0
votes

When I try

hadoop jar apache-nutch-2.2.jar org.apache.nutch.crawl.Crawler crawl -dir crawl -depth 3 -topN 5

I am getting the following error...

13/07/09 09:02:46 WARN conf.Configuration: nutch-default.xml:a attempt to override final parameter: hadoop.job.history.user.location;  Ignoring.
13/07/09 09:02:46 WARN conf.Configuration: nutch-default.xml:a attempt to override final parameter: hadoop.job.history.user.location;  Ignoring.
Exception in thread "main" java.lang.NoClassDefFoundError: org/apache/gora/persistency/impl/PersistentBase
    at java.lang.ClassLoader.defineClass1(Native Method)
    at java.lang.ClassLoader.defineClassCond(ClassLoader.java:631)
    at java.lang.ClassLoader.defineClass(ClassLoader.java:615)
    at java.security.SecureClassLoader.defineClass(SecureClassLoader.java:141)
    at java.net.URLClassLoader.defineClass(URLClassLoader.java:283)
    at java.net.URLClassLoader.access$000(URLClassLoader.java:58)
    at java.net.URLClassLoader$1.run(URLClassLoader.java:197)
    at java.security.AccessController.doPrivileged(Native Method)
    at java.net.URLClassLoader.findClass(URLClassLoader.java:190)
    at java.lang.ClassLoader.loadClass(ClassLoader.java:306)
    at java.lang.ClassLoader.loadClass(ClassLoader.java:247)
    at org.apache.nutch.crawl.InjectorJob.run(InjectorJob.java:218)
    at org.apache.nutch.crawl.Crawler.runTool(Crawler.java:68)
    at org.apache.nutch.crawl.Crawler.run(Crawler.java:136)
    at org.apache.nutch.crawl.Crawler.run(Crawler.java:250)
    at org.apache.hadoop.util.ToolRunner.run(ToolRunner.java:65)
    at org.apache.nutch.crawl.Crawler.main(Crawler.java:257)
    at sun.reflect.NativeMethodAccessorImpl.invoke0(Native Method)
    at sun.reflect.NativeMethodAccessorImpl.invoke(NativeMethodAccessorImpl.java:39)
    at sun.reflect.DelegatingMethodAccessorImpl.invoke(DelegatingMethodAccessorImpl.java:25)
    at java.lang.reflect.Method.invoke(Method.java:597)
    at org.apache.hadoop.util.RunJar.main(RunJar.java:160)
Caused by: java.lang.ClassNotFoundException: org.apache.gora.persistency.impl.PersistentBase
    at java.net.URLClassLoader$1.run(URLClassLoader.java:202)
    at java.security.AccessController.doPrivileged(Native Method)
    at java.net.URLClassLoader.findClass(URLClassLoader.java:190)
    at java.lang.ClassLoader.loadClass(ClassLoader.java:306)
    at java.lang.ClassLoader.loadClass(ClassLoader.java:247)
    ... 22 more

Can somebody help me to get the error fixed?

1

1 Answers

1
votes

You have problems with gora dependence. Surely apache-nutch-2.2.jar does not have org/apache/gora/persistency/impl/PersistentBase.class. You can check with:

jar tf apache-nutch-2.2.jar | grep PersistentBase

Check that you compile Nutch with Gora 0.3 version.

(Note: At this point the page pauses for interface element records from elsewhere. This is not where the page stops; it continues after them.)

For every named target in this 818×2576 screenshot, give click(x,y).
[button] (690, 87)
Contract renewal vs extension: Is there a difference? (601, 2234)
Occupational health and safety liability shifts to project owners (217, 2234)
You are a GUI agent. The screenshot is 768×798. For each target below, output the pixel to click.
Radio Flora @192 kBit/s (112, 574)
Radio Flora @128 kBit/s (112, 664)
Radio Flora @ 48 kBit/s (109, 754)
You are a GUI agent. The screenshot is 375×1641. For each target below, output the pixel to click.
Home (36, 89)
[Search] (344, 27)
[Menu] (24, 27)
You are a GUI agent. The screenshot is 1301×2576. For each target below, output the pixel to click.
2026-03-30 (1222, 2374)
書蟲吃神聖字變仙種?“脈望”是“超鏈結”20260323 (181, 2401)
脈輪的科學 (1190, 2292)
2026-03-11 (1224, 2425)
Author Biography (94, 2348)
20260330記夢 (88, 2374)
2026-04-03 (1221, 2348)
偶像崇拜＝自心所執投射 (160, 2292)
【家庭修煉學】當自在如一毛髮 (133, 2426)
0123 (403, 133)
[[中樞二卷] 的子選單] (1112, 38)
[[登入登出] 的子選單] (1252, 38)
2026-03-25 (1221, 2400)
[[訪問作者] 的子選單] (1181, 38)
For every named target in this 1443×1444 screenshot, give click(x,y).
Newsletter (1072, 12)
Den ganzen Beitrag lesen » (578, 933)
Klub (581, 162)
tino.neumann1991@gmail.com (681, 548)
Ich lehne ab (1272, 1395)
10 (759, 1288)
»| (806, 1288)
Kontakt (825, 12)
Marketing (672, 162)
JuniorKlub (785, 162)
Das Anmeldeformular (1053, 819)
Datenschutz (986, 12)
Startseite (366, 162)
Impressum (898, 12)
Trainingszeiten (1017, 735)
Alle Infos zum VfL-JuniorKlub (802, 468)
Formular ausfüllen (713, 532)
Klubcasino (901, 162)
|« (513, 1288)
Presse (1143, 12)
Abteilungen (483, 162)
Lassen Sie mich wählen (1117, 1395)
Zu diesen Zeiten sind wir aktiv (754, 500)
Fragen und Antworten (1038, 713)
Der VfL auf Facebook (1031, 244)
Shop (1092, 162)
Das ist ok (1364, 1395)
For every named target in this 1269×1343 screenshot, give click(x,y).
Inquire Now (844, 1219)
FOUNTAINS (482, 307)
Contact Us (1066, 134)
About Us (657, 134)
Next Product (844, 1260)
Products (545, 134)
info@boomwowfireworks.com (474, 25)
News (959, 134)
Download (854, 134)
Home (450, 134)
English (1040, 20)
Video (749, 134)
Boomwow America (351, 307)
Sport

I guess you don't have gora-* dependences installed in your hadoop nodes, so a solution is to send them using the .job (instead .jar) witch has all dependences bundled for Hadoop.

If you have this installation:

~
|- nutch/
      |- apache-nutch-2.2.job
      |- bin/
           |- nutch

and PATH=~/nutch/bin:.....

You can execute Nutch just with:

$ nutch inject ...

$ nutch crawl

and nutch command calls Hadoop when needed.

============ updated ==============

Offending line: http://grepcode.com/file/repo1.maven.org/maven2/org.apache.nutch/nutch/2.2.1/org/apache/nutch/crawl/InjectorJob.java/#218

============ update 2 =============

You are invoking Nutch with the command line:

hadoop jar nutch...jar

If you do that, you must assure that gora-core-0.x.jar is in the classpath.

If you invoke a .job, it must have lib/gora-core-0.x.jar inside the zip. Hadoop unpacks that .job and adds lib/* to the classpath, so should not be necessary to do anything.